My dissertation examines how intersections of racial identity, class and gender influence the cultural expectations and decisions of African-American middle-class mothers regarding work, family and parenting. Through this research I challenge three dominant sets of ideologies present in family, work and parenting scholarship. First, I challenge the widespread acceptance of the Intensive Mothering ideology that views mothers as principally responsible for raising their children within a nuclear family context. Second, I challenge the conflict paradigm that assumes a mother's decisions about work and family can be captured in a competing spheres framework. This framework assumes that mothers who allot more time to work have a stronger "work devotion" and those who allot more time to family have a stronger "family devotion." Third, I challenge the assumption that middle-class parents are primarily influenced by their class status when parenting their children and primarily use the concerted cultivation parenting approach. This approach emphasizes encouraging children's logical reasoning, developing their intellectual and physical skills through organized enrichment activities and viewing educational and other institutions in society from an entitlements and service oriented perspective.

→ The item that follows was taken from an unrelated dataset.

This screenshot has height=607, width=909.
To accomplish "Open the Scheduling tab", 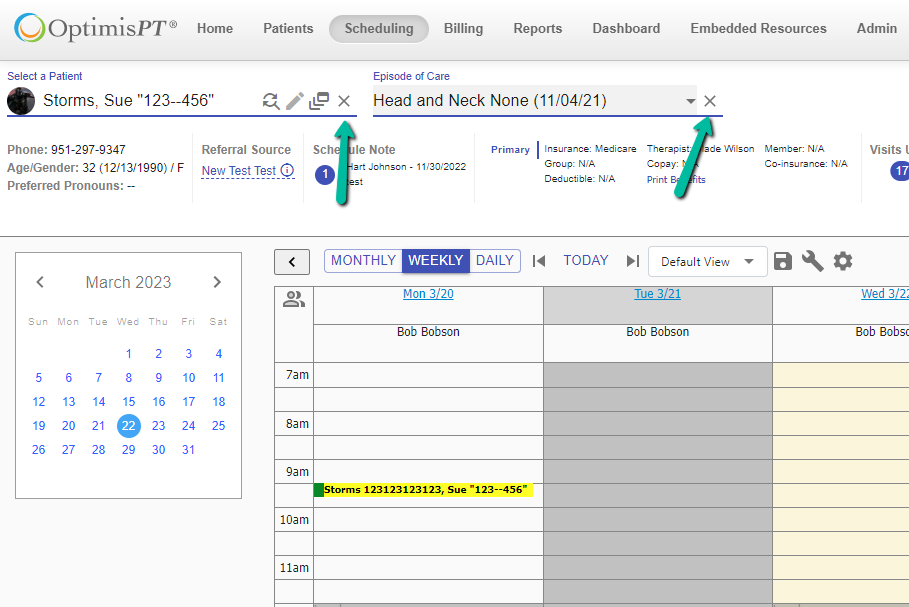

Using sixty in-depth semi-structured interviews of African-American middle-class mothers living in the San Francisco Bay Area I investigate three sets of questions. First, how do these mothers approach family, work and parenting? Second, what explains their distinctive strategies? Third, how does this case of mothers help to illuminate the range of mothering and parenting ideals and practices influencing all mothers' choices and what are the consequences of not conforming to dominant ideals and practices? My findings suggest that the ideologies that dominate family and work life scholarship do not adequately capture the cultural prerogatives of all mothers. Specifically, African-American middle-class mothers are influenced by a different orientation to mothering and parenting that I call the "Integrated Mothering Ideology." This ideology assumes that 1) childcare is a mother-centered, but extended-family and community-supported activity, 2) working outside of the home is a duty of motherhood and 3) mothers consistently consider issues related to racial identity, class and gender when making parenting decisions with the aim towards fostering specific orientations to African-American middle-class identity. Overall my findings demonstrate that middle-class mothers' approaches to managing work and family are influenced by racially situated identities, ideologies and practices that are supported by specific social, economic, cultural and structural circumstances.